ASSIGNMENT
If an entry holds a picture, leave the picture out and copy the rest of the listing exactly.

──────── RECORDS FOR THE EXERCISE

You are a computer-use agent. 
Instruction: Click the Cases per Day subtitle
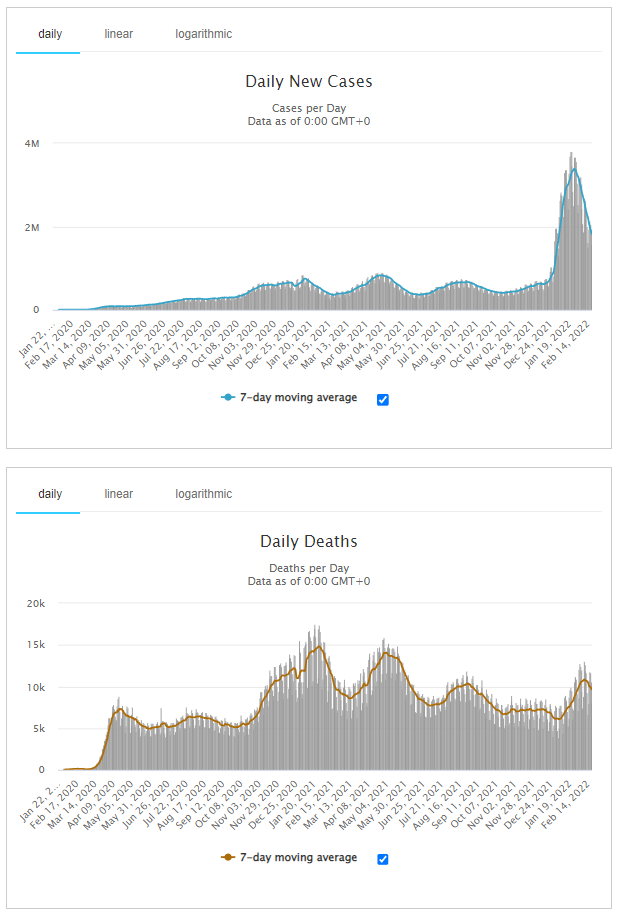(x=308, y=108)
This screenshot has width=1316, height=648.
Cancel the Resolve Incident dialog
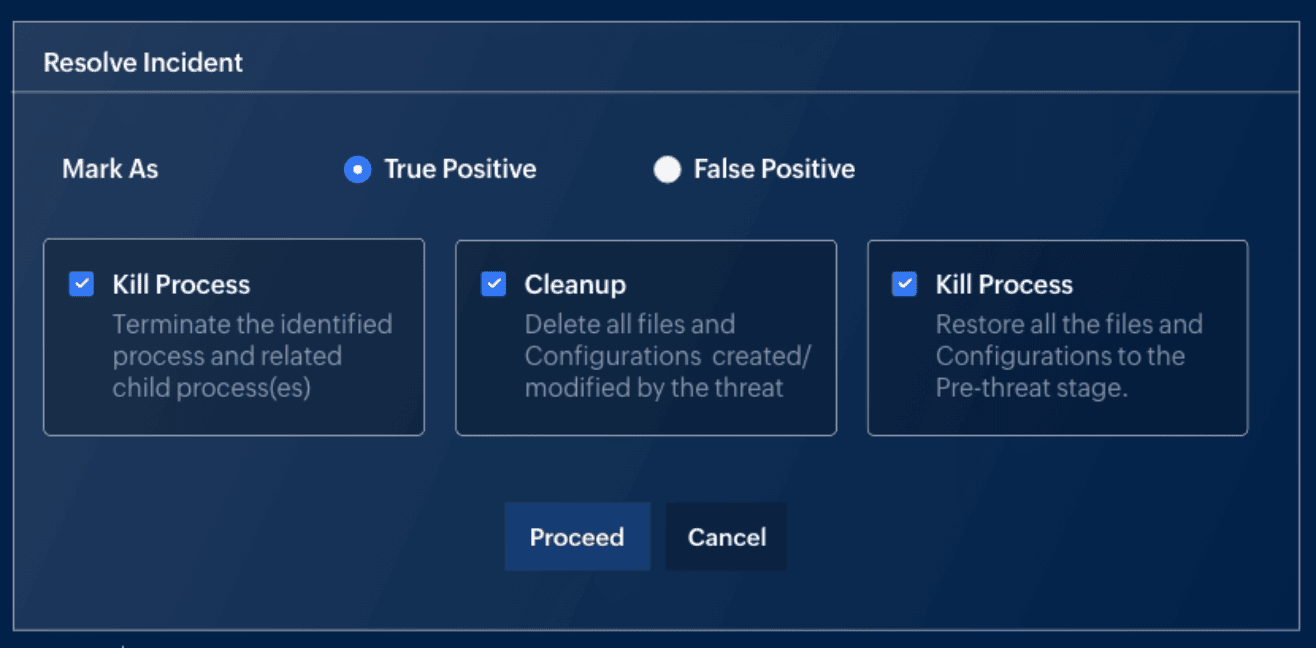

────────────────

ANSWER TO THE EXERCISE
You are a computer-use agent. 
Instruction: Click the Cases per Day subtitle
(x=308, y=108)
This screenshot has width=1316, height=648.
Cancel the Resolve Incident dialog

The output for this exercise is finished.